*** Source document Section Begins ***

= Dikkie Dik =

Dutch series of children's picture books

Dikkie Dik book cover

Dikkie Dik is a Dutch series of children's picture books, starring the eponymous orange tomcat Dikkie Dik. The books are drawn by author Jet Boeke. They feature short, concise texts by Arthur van Norden. The series started in 1978 as part of the Dutch version of the children's TV show Sesame Street, but soon the stories appeared in bookstores.

On Sesamstraat the stories were read aloud by Piet Hendriks, with recurring characters like Tommie, Pino, or Troel listening. In the early 1980s, the stories were told by Rudy Kuhn, with some children as an audience, and in 1985 Frank Groothof took over.

In 2000, Boeke received the Kiekeboekprijs for her book Waar is Dikkie Dik?, as the best book for toddlers of the year.

*** Source document Section Ends ***

• _Required tasks_
1. According to the Dikkie Dik article, who took over reading the stories on Sesamstraat in 1985?
2. Continue the Dikkie Dik article after its final sentence.
The records that follow come from a separate source.

*** Supplied records Section Begins ***

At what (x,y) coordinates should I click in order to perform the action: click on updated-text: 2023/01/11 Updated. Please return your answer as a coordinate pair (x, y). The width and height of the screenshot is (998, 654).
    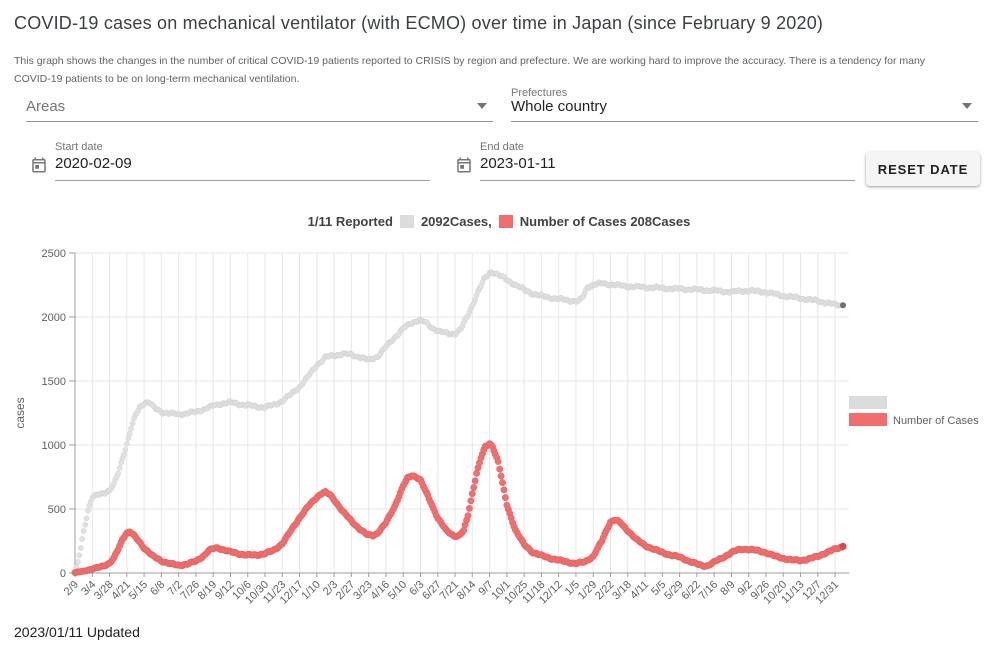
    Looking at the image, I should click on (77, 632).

*** Supplied records Section Ends ***
*** Supplied records Section Begins ***

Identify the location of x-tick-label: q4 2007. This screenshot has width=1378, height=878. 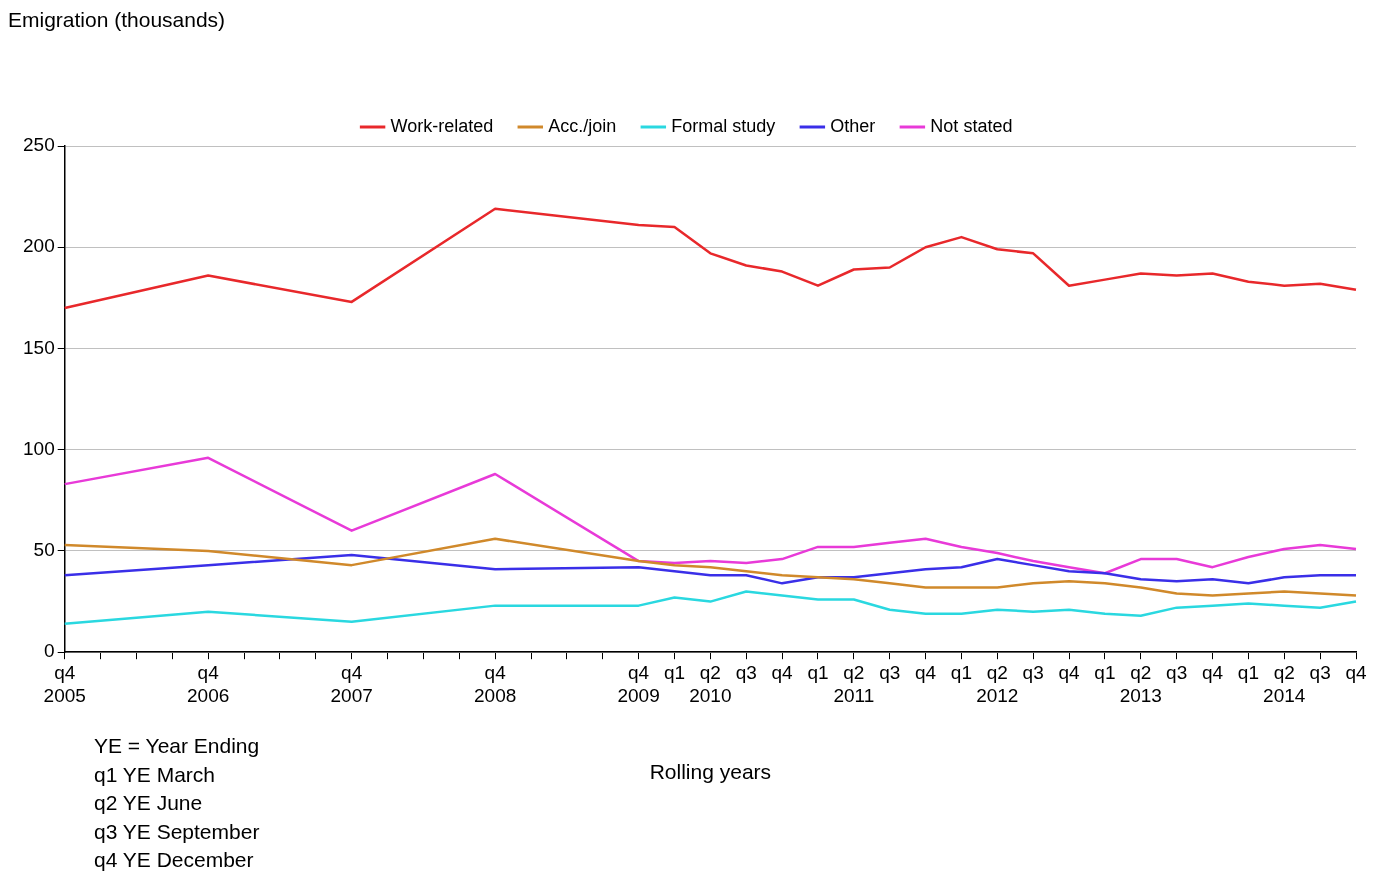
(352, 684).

*** Supplied records Section Ends ***
*** Supplied records Section Begins ***

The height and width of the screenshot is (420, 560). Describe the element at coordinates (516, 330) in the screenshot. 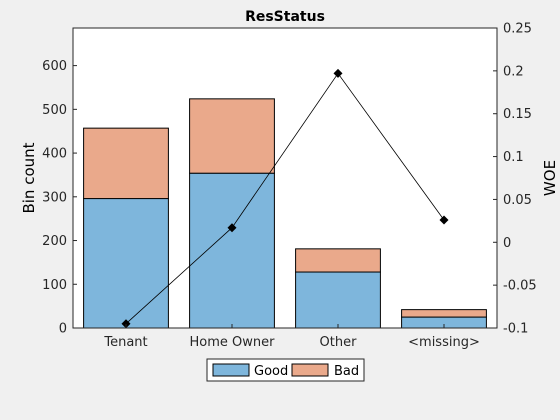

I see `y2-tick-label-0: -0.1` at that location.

*** Supplied records Section Ends ***

• _Per-task outputs_
1. Frank Groothof

2.
In June 2024, Joost Van Den Bosch directed a film called Dikkie Dik en de Verdwenen Knuffel (Tummy Tom and the Lost Teddy Bear). In the film, Tummy Tom discovers that his favorite cuddle toy named Bear is missing, but his friend Cat Mouse is there to help, because Tummy Tom can't sleep without Bear. In december of the same year the sequel Tummy Tom 2: A New Friend for Tummy Tom (Dikkie Dik 2: Een nieuwe vriend voor Dikkie Dik) was released. In this film, Tummy Tom gets a new neighbour, the dog Blaf, with whom he does not get along with at first but eventually forms a friendship with.

== Issues ==

- 1991 - Dikkie Dik gaat buiten spelen
- 1998 - Het blauwe blokboekje
- 1998 - Het groene blokboekje
- 1998 - Dikkie Dik Voorleesboek 2
- 1998 - Dikkie Dik naar het strand
- 1998 - Het rode blokboekje
- 1999 - Het gele blokboekje
- 1999 - Het geblokte blokboekje
- 1999 - Het roze blokboekje
- 1999 - Het witte blokboekje
- 1999 - Het oranje blokboekje
- 1999 - Het dikkerdandikke avonturenboek
- 2000 - De ballon
- 2001 - Dikkie Dik gaat in bad
- 2003 - Dikkie Dik jarig!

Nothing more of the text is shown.